Max strabuzzò gli occhi.

«Porco diavolo… Musezibu? Cioè Mosè?»

«È probabile che il titolo originario di Sargon fosse sarrukin musezibu, cioè “re salvatore”, dove sarrum sta per “re”. In accadico, la combinazione sa-musezibti significa “portatore di scudo” o “scudiero”. Per chiedere aiuto o consiglio si grida museizibu, una specie di SOS. Ci fu un famoso babilonese che, nel 689 a.C., si ribellò al figlio di Sargon Senaquerib. Il popolo lo chiamava Mushezib-Marduk, il salvatore Marduk, un vero rivoltoso. È probabile che gli Ebrei abbiano preso tale leggenda mantenendo perfino il nome di questa figura per il salvatore del loro popolo». Max abbassò la testa. Nell’Infrathronos non c’era niente, se non l’immagine sulla parete.

«In realtà volevo credere in qualcosa, per esempio al Documento J. Invece… è tutto falso? Non c’è nessun Documento J? Mosè non è mai esistito? È un mito inventato da un popolo di un “salvatore”? È tutto un maledetto imbroglio?».

I tre rimasero in silenzio e cominciarono a camminare nel fango, guardandosi l’un l’altro.

«Siamo perduti», decretò John Apostole direzionando verso l’alto la chiusura della fibbia del suo cinturone. «Tutti quanti si aspettano che portiamo fuori da queste quattro maledette mura qualcosa: una stupida risposta. Non c’è niente?». Si fermò. «È tutto vuoto? Non c’è mai stata una Fonte J?», chiese infine a Moses Gate. «Tutto ciò che c’è nella Bibbia è l’invenzione di un certo sacerdote Chelkia del VII secolo e della Redattrice R?».

Senza parlare, l’ambasciatore abbassò gli occhi a terra.

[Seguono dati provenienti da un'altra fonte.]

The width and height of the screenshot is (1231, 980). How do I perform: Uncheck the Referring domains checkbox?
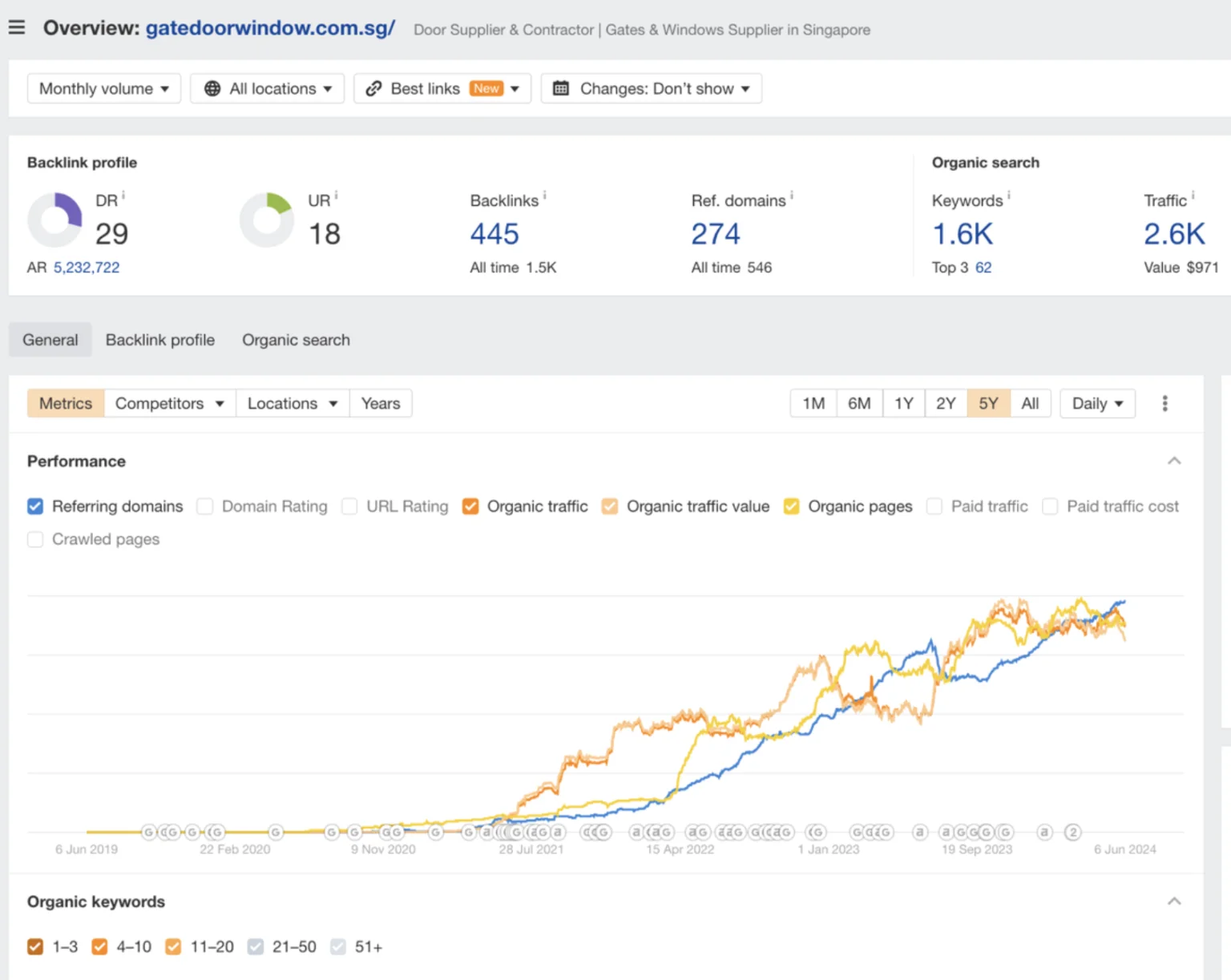pyautogui.click(x=35, y=506)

«Una risposta c’è. Un’uscita da questa grotta c’è. Non verso l’alto né verso il basso. Non dai lati, ma dentro». Si toccò delicatamente il petto.

«Dentro?».

Afferrò Max León per i polsi e lo scosse.

«Ascoltami! La ragazza italiana che è lì sopra», e indicò il soffitto dove rimbombavano i martelli, «ti conosce. Sta fingendo. Ha un tatuaggio sulla nuca: D21S11. Il mosaico che il Santo Padre consegnò in Messico ce l’ha lei. Sono solo pochi numeri antichi, ma fanno parte della ultrastruttura. Sono geni e scritture egizie. Fa’ che si compia il suo destino. Qui in questo Infrathronos alla fine si rivela. Qui c’è l’immagine della mappa. Deve essere lei la Fonte J».

«Geni?».

L’ambasciatore mise il dito sulla mappa, al centro del Nilo dove c’era scritto , AKHET-ATN.

«Qui c’è Amarna. Quando tutta Israele faceva parte dell’Egitto, questi quattro faraoni vennero assassinati e cancellati qui. Era questa la capitale e i suoi nemici la eliminarono dalla storia come con i faraoni, ma nel 1887 una donna ne ritrovò per caso i resti. La città era completamente sepolta, sotterrata volontariamente dallo stesso governo dell’antico Egitto».

«Perché sotterrare una città intera? Che cosa c’era?», chiese Max León mentre la roccia del tetto cominciava a sgretolarsi.

«Frantumate la roccia! C’è il presidente! Vuole quel maledetto rotolo!». Un grosso frammento roccioso con una cascata di polvere precipitò nel fango, sollevando uno schizzo che colpì John Apostole in faccia.

«Bloody hell!», imprecò, pulendosi con l’avambraccio.

Le pareti laterali cominciarono a cedere.

«È ora», bisbigliò John al microfono.

Moses Gate tirò Max per il polso.

«Accompagna Clara Vanthi al suo destino. È qui, ad Amarna. Proteggila. Quella donna è Gena Eden. I suoi geni sono quelli del faraone da cui tutto ha avuto inizio. È uno dei quattro che sono stati cancellati». Toccò la città di Amarna sulla mappa. «Vai alla Tomba 3, rupe Ra’s Abu Hasah. Nella Tomba 3 c’è la copia originale della Fonte J

«Un momento… allora… Mosè è esistito? E perché non mi hai detto prima questa cosa su Clara?».

L’ambasciatore sorrise.

«Sì, Mosè è esistito davvero. Mosè fu quel faraone».